There was a time in my life where I hit a rough patch to say the least. It was after my divorce from my first husband. My son was barely a year old. We were living in a garage which had been turned into an apartment behind the home where the garage was located, in the northern part of Texas.
The little apartment was just the right size for my son and me. There was one large room at the front, and a smaller kitchen area in the back on the left and an even smaller bathroom in the back on the right. It was the Christmas season and in northern Texas during December that meant howling winds and cold temperatures, along with snow and ice.
There was one small space heater in the apartment which barely kept the larger room from freezing. That large room held not only a couch for the living room portion but also across the room was the bed for the bedroom portion. As there was no smaller baby bed for my son, and I couldn’t afford to buy one, we slept in the bed together and kept each other warm during those winter months.
Food was skimpy and there were absolutely no luxuries to be had at all. During the winter I had cans of soup on the days I could afford it and nothing on the days I couldn’t. My son had milk and baby food. Any money I had always went for his wellbeing.
At that time, I was going to college on the GI Bill (from my days in the USAF). I got a hundred dollars a month to pay tuition and expenses. Fifty of that went for rent and the remainder is what paid my tuition, and anything left over was what we lived on which you can probably figure out was very little.
This was our first Christmas by ourselves. It was not going to be a very merry one for us. I had just enough money that particular week for milk and baby food. I had been trying to write and had sent an article to a parents’ magazine. They bought the article for a whopping $20. I couldn’t even buy a copy of the magazine. Once again, I was poor, dirt poor and I needed that $20 to buy food and milk for my son.
So, bundling him up from the cold, I headed out walking to the grocery store in a foot of snow. The store was five blocks from our little abode. My son was toasty warm inside the blankets and quilting I had wrapped him in. However, I was not equipped for the snow. Couldn’t afford snow boots or a heavy winter jacket so I’m sure by the time we arrived at the grocery store I must have looked a lot worse than Frosty the Snowman ever did. I placed my son in one of the buggies and walked around the store until I began to thaw a little before gathering the items I needed and heading to the checkout, hoping I’d have enough to pay for everything.

+ + + + +

— WRITTEN PROBLEM —
List the weather conditions that the passage says December brought to northern Texas. Answer using only the passage above.

+ + + + +

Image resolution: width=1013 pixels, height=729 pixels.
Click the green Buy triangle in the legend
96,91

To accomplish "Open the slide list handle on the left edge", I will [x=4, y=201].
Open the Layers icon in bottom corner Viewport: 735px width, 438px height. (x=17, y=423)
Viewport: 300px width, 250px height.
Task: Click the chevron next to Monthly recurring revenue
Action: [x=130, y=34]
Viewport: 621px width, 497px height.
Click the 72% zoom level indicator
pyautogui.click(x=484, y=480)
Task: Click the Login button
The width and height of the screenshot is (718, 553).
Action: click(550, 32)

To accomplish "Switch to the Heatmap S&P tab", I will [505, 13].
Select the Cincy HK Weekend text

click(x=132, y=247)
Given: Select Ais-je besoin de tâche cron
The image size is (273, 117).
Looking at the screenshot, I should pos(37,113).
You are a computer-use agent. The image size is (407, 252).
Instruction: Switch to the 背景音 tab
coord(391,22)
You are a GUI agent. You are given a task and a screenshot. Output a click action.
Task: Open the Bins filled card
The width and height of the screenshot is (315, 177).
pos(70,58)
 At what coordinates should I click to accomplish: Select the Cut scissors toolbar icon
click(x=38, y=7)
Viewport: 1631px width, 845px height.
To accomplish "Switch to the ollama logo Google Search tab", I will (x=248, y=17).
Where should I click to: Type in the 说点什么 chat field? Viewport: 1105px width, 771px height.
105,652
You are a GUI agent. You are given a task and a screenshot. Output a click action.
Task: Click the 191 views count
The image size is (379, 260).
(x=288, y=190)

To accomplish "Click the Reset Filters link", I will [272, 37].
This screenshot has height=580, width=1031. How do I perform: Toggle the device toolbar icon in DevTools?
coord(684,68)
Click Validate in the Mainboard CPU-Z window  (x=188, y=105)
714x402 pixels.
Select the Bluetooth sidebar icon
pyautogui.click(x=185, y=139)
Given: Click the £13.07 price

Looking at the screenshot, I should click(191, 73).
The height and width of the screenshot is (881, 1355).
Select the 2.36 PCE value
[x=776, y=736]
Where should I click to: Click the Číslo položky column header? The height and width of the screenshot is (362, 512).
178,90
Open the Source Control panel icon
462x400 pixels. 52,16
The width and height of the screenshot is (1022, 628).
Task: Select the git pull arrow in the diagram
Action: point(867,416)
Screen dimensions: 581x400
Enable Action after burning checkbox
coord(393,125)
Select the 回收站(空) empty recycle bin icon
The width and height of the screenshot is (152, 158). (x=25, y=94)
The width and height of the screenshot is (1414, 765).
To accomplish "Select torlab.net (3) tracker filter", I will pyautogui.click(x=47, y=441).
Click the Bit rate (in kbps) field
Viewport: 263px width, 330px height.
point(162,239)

+ + + + +

— RESULT —
- Howling winds
- Cold temperatures
- Snow
- Ice